--- Task data Enclosed Below ---
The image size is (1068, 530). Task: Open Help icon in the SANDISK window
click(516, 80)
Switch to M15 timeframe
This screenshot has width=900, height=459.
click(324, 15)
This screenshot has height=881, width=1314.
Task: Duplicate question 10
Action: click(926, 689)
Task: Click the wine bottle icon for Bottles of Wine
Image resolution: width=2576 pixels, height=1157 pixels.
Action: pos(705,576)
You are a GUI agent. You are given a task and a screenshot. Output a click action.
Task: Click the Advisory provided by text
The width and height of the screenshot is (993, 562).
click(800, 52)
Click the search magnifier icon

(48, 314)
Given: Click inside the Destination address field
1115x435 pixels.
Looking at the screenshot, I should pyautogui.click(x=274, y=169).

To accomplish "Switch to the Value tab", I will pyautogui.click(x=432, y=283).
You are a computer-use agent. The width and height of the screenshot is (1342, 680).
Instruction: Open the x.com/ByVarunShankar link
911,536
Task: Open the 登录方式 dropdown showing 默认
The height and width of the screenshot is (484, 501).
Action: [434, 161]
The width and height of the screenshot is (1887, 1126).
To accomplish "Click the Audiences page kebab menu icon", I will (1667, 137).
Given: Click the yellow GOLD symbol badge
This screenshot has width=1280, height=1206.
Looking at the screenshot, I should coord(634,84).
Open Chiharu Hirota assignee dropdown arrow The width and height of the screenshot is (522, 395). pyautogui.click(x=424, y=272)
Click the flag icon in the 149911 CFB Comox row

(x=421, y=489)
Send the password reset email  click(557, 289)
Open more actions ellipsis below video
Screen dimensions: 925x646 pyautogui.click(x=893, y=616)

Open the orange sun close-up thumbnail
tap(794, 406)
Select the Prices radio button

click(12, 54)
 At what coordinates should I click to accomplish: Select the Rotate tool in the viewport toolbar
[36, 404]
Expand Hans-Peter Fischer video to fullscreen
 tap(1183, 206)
--- End of Enclosed Task data ---
**To do:** Make an exact transcription of the entries above.

**Exercise answer:**
The image size is (1068, 530). Task: Open Help icon in the SANDISK window
click(516, 80)
Switch to M15 timeframe
This screenshot has width=900, height=459.
click(324, 15)
This screenshot has height=881, width=1314.
Task: Duplicate question 10
Action: click(926, 689)
Task: Click the wine bottle icon for Bottles of Wine
Image resolution: width=2576 pixels, height=1157 pixels.
Action: pos(705,576)
You are a GUI agent. You are given a task and a screenshot. Output a click action.
Task: Click the Advisory provided by text
The width and height of the screenshot is (993, 562).
click(800, 52)
Click the search magnifier icon

(48, 314)
Given: Click inside the Destination address field
1115x435 pixels.
Looking at the screenshot, I should pyautogui.click(x=274, y=169).

To accomplish "Switch to the Value tab", I will pyautogui.click(x=432, y=283).
You are a computer-use agent. The width and height of the screenshot is (1342, 680).
Instruction: Open the x.com/ByVarunShankar link
911,536
Task: Open the 登录方式 dropdown showing 默认
The height and width of the screenshot is (484, 501).
Action: [434, 161]
The width and height of the screenshot is (1887, 1126).
To accomplish "Click the Audiences page kebab menu icon", I will (1667, 137).
Given: Click the yellow GOLD symbol badge
This screenshot has width=1280, height=1206.
Looking at the screenshot, I should coord(634,84).
Open Chiharu Hirota assignee dropdown arrow The width and height of the screenshot is (522, 395). pyautogui.click(x=424, y=272)
Click the flag icon in the 149911 CFB Comox row

(x=421, y=489)
Send the password reset email  click(557, 289)
Open more actions ellipsis below video
Screen dimensions: 925x646 pyautogui.click(x=893, y=616)

Open the orange sun close-up thumbnail
tap(794, 406)
Select the Prices radio button

click(12, 54)
 At what coordinates should I click to accomplish: Select the Rotate tool in the viewport toolbar
[36, 404]
Expand Hans-Peter Fischer video to fullscreen
 tap(1183, 206)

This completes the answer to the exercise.